La réaction américaine à l'exécution de 47 personnes par l'Arabie saoudite, parmi lesquelles le cheikh Nimr al-Nimr, dignitaire chiite et opposant à la dynastie sunnite des Saoud, était attendue. Elle est finalement tombée dès samedi 2 janvier 2016.

C'est à travers un bref communiqué du département d'Etat que les Etats-Unis ont réagi à l'exécution du cheikh Nimr al-Nimr, l'une des voix de l'opposition chiite en Arabie saoudite. Washington exprime plus largement sa préoccupation sur la conduite des procédures judiciaires.

« Nous avons maintes fois fait connaître au plus haut niveau des autorités saoudiennes nos inquiétudes, et appelons à nouveau le gouvernement à respecter les droits de l'homme et à garantir des procès honnêtes », écrit John Kirby.

Le porte-parole du département d'Etat appelle les autorités saoudiennes à permettre « l'expression d'opinions dissidentes pacifiques ». John Kirby demande à « toutes les communautés de travailler ensemble pour apaiser les tensions sectaires, qui risquent d'être exacerbées par la mort du leader chiite ».

Répercussions attendues dans la région et sur le plan diplomatique

Pour les diplomates occidentaux basés à Riyad, cette exécution intervient au plus mauvais moment, décrypte notre correspondante en Arabie saoudite, Clarence Rodriguez.
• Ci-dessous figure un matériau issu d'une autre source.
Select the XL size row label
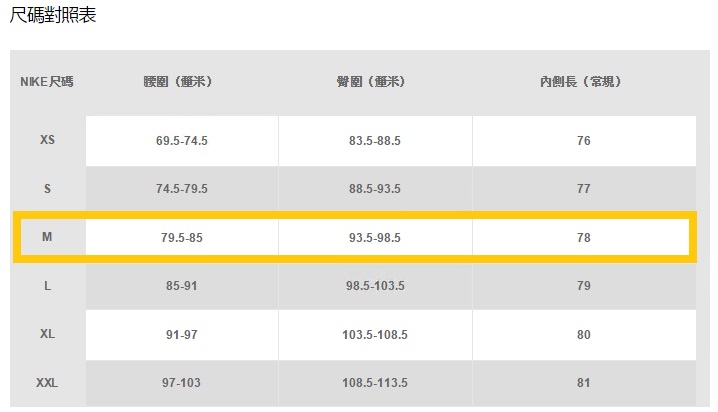The height and width of the screenshot is (412, 718). pyautogui.click(x=47, y=334)
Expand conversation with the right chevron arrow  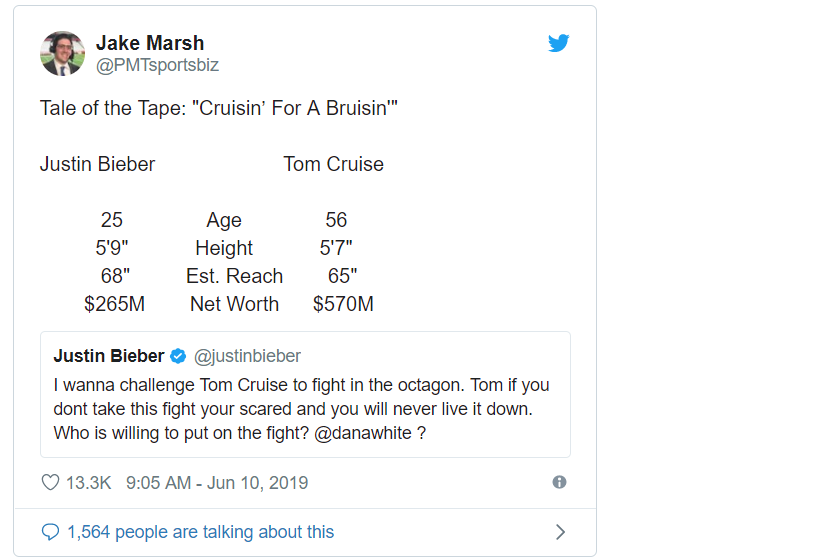pyautogui.click(x=560, y=532)
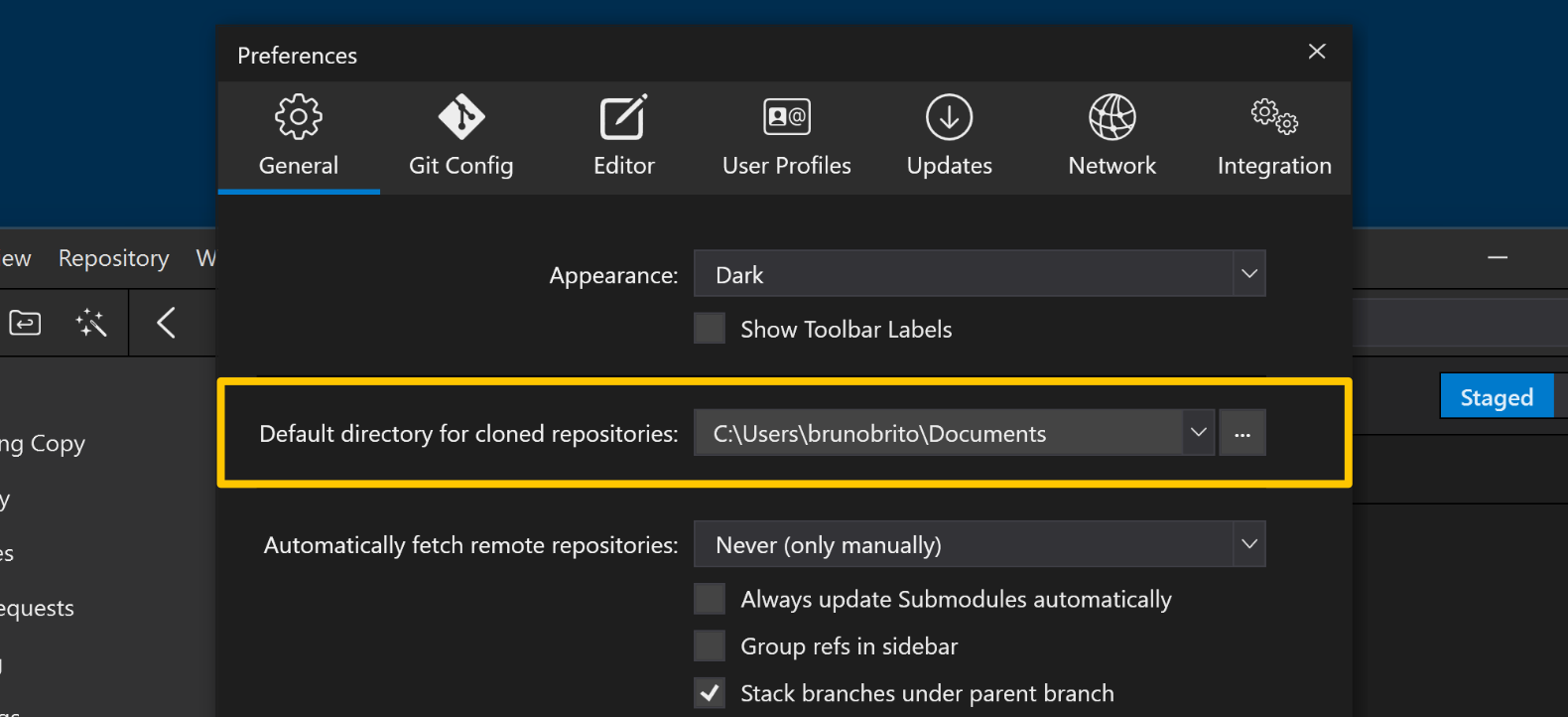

L’Arabie saoudite est engluée dans deux conflits au Yémen et en Syrie. De son côté, Daech appelle la population saoudienne à se soulever contre son gouvernement.

Il ne faut pas oublier non plus le plan d’austérité mis en place en début de semaine dans le royaume. Alors, fallait-il exécuter le cheikh Nimr al-Nimr dans un tel contexte ? Les conséquences peuvent être désastreuses en Arabie saoudite, mais aussi dans toute la région, où les tensions confessionnelles entre chiites et sunnites sont déjà à leur comble.

Ces exécutions arrivent au moment où Washington et Moscou semblaient avoir trouvé un compromis pour travailler ensemble sur la guerre en Syrie, l'un des nombreux dossiers sur lesquels Riyad et Téhéran ont des positions divergentes. De telles décapitations risquent donc d'anéantir ces efforts diplomatiques, analyse notre correspondante à Washington, Anne-Marie Capomaccio.